The columns are (in order):

- chr: Chromosome

- pos: int Position

- g1~g2: methylation rate data in groups

BiSeq.output

is the output file of BiSeq. The columns are (in order):

- seqnames: Chromosome

- start: The positions of the start sites of the corresponding region

- end: The positions of the end sites of the corresponding region

- width: The number of CpG sites within the corresponding region

- strand: Strand

- median.p: The median p-value among CpG sites within the corresponding region

- median.meth.group1: The median methylation rate in the first group among CpG sites within the corresponding region

- median.meth.group2: The median methylation rate in the second group among CpG sites within the corresponding region

- median.meth.diff: The median methylation difference between groups among CpG sites within the corresponding region

adjust.methods

is the adjust methods of e-value. It can be 'bonferroni', 'hochberg', 'holm', 'hommel', 'BH', 'BY'

sep

seperator, default is the TAB key.

bheader

a logical value indicating whether the BiSeq.output file contains the names of the variables as its first line. By default, bheader = FALSE.

Value

a dataframe, the columns are (in order):

- chr: Chromosome

- start: The positions of the start sites of the corresponding region

- end: The positions of the end sites of the corresponding region

- q-value: The adjusted p-value based on BH method in MWU-test

- methyl.diff: The difference between the group means of methylation level

- CpGs: The number of CpG sites within the corresponding region

- p : p-value based on MWU-test

- p2: p-value based on 2D KS-test

- m1: The absolute mean methylation level for the corresponding segment of group 1

- m2: The absolute mean methylation level for the corresponding segment of group 2

- e_value: The e-value of the corresponding region

Examples

#\donttest{
#data("demo_biseq_methyrate")
#data("demo_biseq_DMR")
#example_tempfiles = tempfile(c("demo_biseq_methyrate", "demo_biseq_DMR"))
#tempdir()
#### write to temp file ####
#write.table(demo_biseq_methyrate, file=example_tempfiles[1],row.names=FALSE,
#            col.names=TRUE, quote=FALSE, sep='\t')
#write.table(demo_biseq_DMR, file=example_tempfiles[2],
#             sep ="\t", row.names =FALSE, col.names =TRUE, quote =FALSE)
#### compute e-value and its adjustment ####
#result = metevalue.biseq(example_tempfiles[1],
#                         example_tempfiles[2], bheader = TRUE)
#}

Check the BiSeq data format

Description

Check the BiSeq data format

Usage

metevalue.biseq.chk(
  input_filename_a,
  input_filename_b,
  sep = "\t",
  bheader = FALSE
)

Arguments

input_filename_a

metilene input file path.
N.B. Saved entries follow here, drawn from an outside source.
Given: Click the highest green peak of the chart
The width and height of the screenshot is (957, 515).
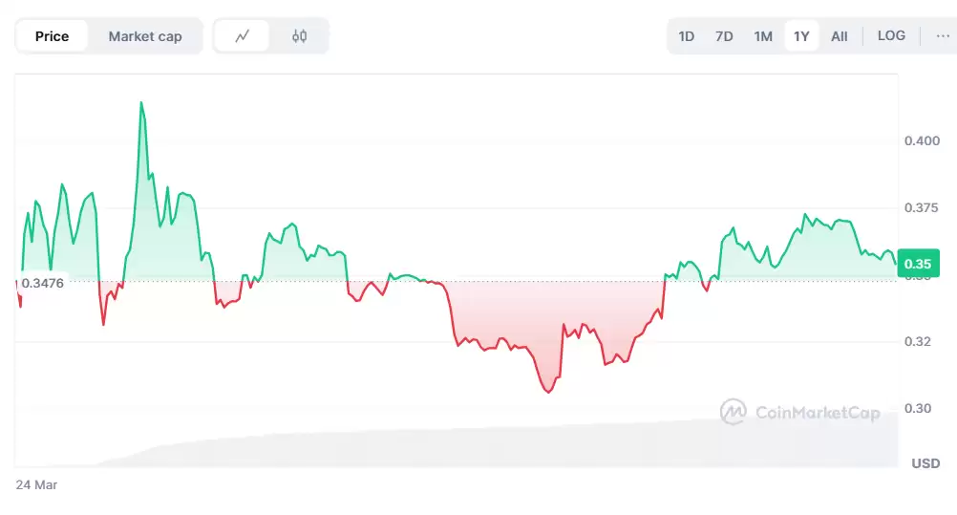Looking at the screenshot, I should [x=141, y=103].
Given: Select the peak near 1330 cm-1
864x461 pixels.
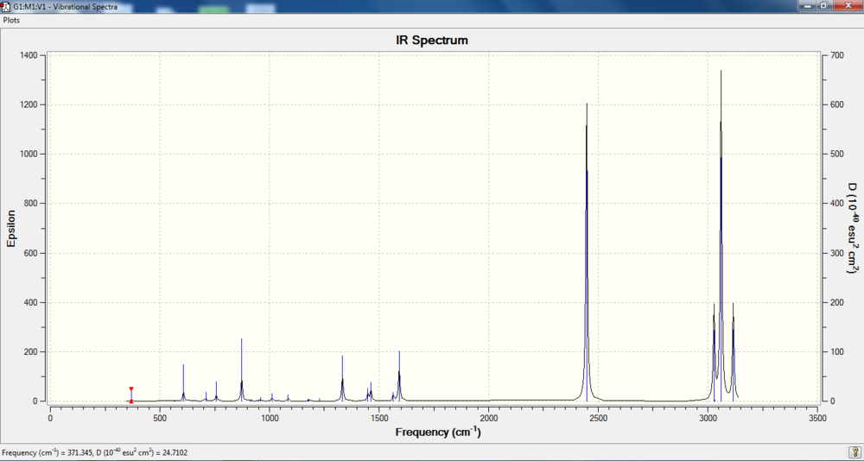Looking at the screenshot, I should (x=342, y=378).
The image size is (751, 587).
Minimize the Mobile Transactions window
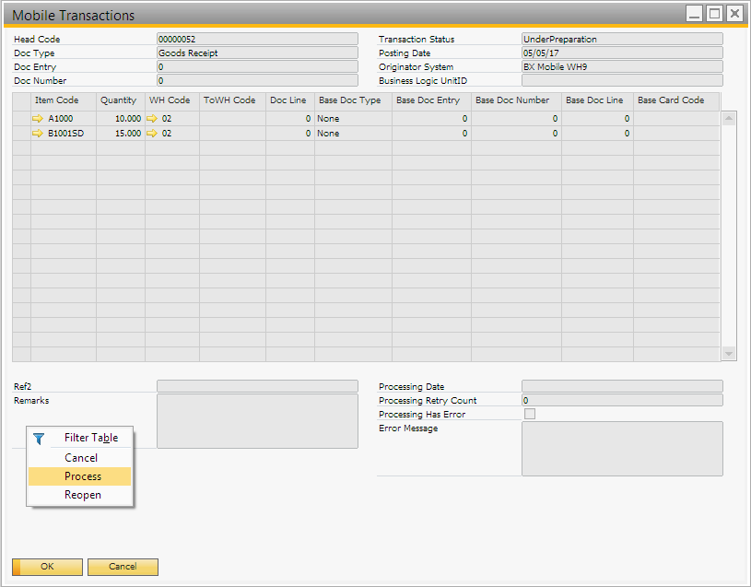(x=694, y=14)
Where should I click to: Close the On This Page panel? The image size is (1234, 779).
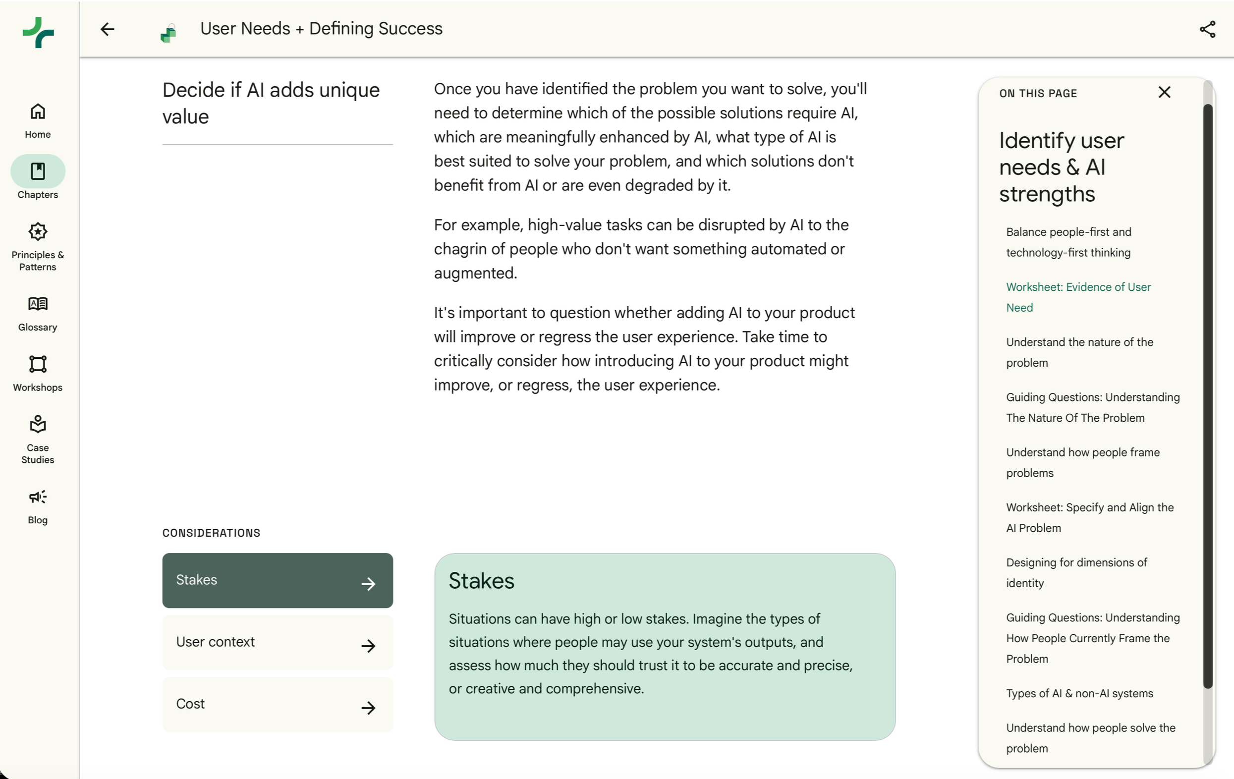(1164, 92)
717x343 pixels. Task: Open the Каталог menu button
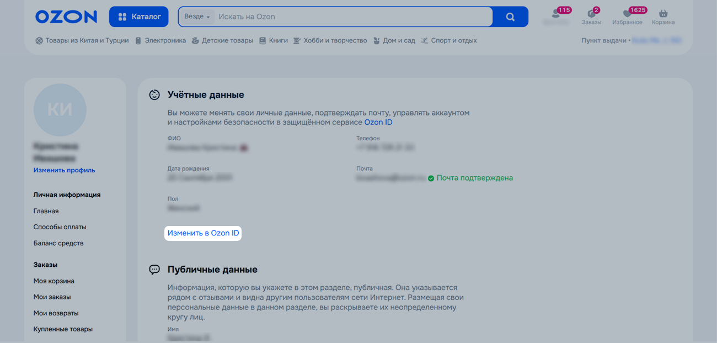click(x=139, y=17)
This file is a sep (e.g. TAB) separated file with two key columns and several value columns: For exampe:

chr pos g1 ... g1 g2 ... g2
chr1 1 0.1 ... 0.1 0.2 ... 0.2

- chr and pos are keys;

- g1~g2: methylation rate data in groups.

input_filename_b

metilene input file path. This file should stored as a sep(e.g. TAB) separated file with two key columns and several value columns: The columns are (in order):

- chr: Chromosome

- start: The position of the start site of the corresponding region

- end: The position of the end site of the corresponding region

- range: The range of the corresponding region

- strand: Strand

- median.p: The median of p-values in the corresponding region

- median.meth.group1 : The median of methylation level for the corresponding segment of group 1

- median.meth.group2 : The median of methylation level for the corresponding segment of group 2

- median.meth.diff: The median of the difference between the methylation level

sep

separator, default is the TAB key.

bheader

a logical value indicating whether the input_filename_b file contains the names of the variables as its first line. By default, bheader = FALSE.

Value

list(file_a, file_b, file_a_b) returns a list with three pr-handled data.frames corresponding to the input_filename_a, input_filename_b file and a A JOIN B file.

Examples

#data("demo_biseq_methyrate")
#data("demo_biseq_DMR")
#example_tempfiles = tempfile(c("demo_biseq_methyrate", "demo_biseq_DMR"))
#tempdir()
#write.table(demo_biseq_methyrate, file=example_tempfiles[1],row.names=FALSE,
#            col.names=TRUE, quote=FALSE, sep='\t')
#write.table(demo_biseq_DMR, file=example_tempfiles[2],
#             sep ="\t", row.names =FALSE, col.names =TRUE, quote =FALSE)
#### compute e-value and its adjustment ####
#result = metevalue.biseq.chk(example_tempfiles[1],
#                         example_tempfiles[2], bheader = TRUE)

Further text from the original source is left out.